Author Barbara Wright Discusses New Novel, Crow, Wednesday at Left Bank Books

Apr 17, 2012 at 9:11 am
Barbara Wright
Barbara Wright
Author Barbara Wright is out with her latest novel, Crow, the story of a young boy who witnessed the Wilmington Race Riots of 1898. Daily RFT caught up with the Denver-based writer prior to her reading this Wednesday (7 p.m.) at Left Bank Books.

Daily RFT: You grew up in North Carolina. Did you hear much about the Wilmington Race Riot as a kid, and is that what inspired the book?

Wright: Actually, I never heard anything of the riot until I read an op/ed piece about it in the New York Times in 2006. I spent summers at nearby Holden Beach as a kid, but it's not a subject that many in Wilmington want to re-visit. I was fascinated because this was such a seminal event in the state's history. And I happened to discover it at a fortuitous time. I had just finished one novel and was casting about for another idea.

The main character in Crow is a young boy whose father is a reporter for the African-American newspaper in Wilmington at the time of the riots in 1898. That newspaper was burned to the ground in real life. That said, how much of Crow is historical? How much is fiction?

Everything in novel is historical except the family I use to tell the story. The names of the streets are real. The speeches of the historical characters involved are word-for-word recitations. Wilmington was the largest city in the North Carolina at the time. It had a thriving black middle-class. A third of the Board of Aldermen was black. They had blacks in police department and fire department, and it was really was considered a beacon for African-Americans, and a great place to raise a family. All that was erased in the race riot, and it ushered in the era of Jim Crow.

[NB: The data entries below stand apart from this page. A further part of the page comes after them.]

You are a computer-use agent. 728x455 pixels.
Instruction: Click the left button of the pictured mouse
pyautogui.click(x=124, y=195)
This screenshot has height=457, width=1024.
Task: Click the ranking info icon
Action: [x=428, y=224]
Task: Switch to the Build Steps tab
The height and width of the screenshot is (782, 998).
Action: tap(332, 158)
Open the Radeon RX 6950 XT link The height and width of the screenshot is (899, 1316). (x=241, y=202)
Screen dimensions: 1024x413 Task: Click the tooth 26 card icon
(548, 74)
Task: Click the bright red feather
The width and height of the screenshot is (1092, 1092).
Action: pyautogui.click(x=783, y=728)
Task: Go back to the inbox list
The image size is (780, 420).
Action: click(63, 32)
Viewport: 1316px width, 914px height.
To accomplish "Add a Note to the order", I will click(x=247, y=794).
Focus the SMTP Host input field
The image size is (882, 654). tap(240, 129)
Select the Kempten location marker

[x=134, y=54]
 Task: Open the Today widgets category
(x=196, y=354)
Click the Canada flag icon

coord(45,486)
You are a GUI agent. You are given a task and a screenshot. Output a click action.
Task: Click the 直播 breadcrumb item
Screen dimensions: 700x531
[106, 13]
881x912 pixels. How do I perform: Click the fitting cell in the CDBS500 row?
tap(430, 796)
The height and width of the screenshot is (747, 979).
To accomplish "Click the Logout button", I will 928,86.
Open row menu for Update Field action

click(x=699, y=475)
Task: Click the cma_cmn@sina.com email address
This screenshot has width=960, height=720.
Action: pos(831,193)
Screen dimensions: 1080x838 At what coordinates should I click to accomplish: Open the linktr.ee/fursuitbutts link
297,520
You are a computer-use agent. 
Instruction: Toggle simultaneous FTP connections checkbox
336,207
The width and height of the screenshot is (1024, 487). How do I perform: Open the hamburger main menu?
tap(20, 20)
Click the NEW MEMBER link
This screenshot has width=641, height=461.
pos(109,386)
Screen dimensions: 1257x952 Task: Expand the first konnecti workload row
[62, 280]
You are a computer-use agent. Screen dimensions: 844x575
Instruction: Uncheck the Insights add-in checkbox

Crow is marketed as a young-adult novel. Why is that, and couldn't it appeal to a larger audience?

It's funny. I thought I was writing an adult novel, but when I gave it to my agent she said that because I chose to write from point of view of a 12-year-old kid that it would make a good work for the young adult market. And when you look at the industry, that's the only segment that is really growing. I think adults and children can both read the novel and get different things out of it.

St. Louis - or rather East St. Louis - had a similarly notorious race riot in 1917. Did you come across any stories of it in your research?

A little bit, but that incident had to do more with the Great Migration and was in a different period of history. I also came across the story of (abolitionist publisher) Elijah Lovejoy who somewhat mirrors the story of the Daily Record in Wilmington.

What got you interested in writing novels, especially works of historical fiction?

After I graduated from college I went to Seoul, Korea, and taught English. While I was there I wrote for a hotel magazine for English-speaking visitors, and that introduced me to writing. When I returned to the states I got a job as a fact-checker for Esquire and that's when I got interested in research. I think those two experiences pushed me into writing.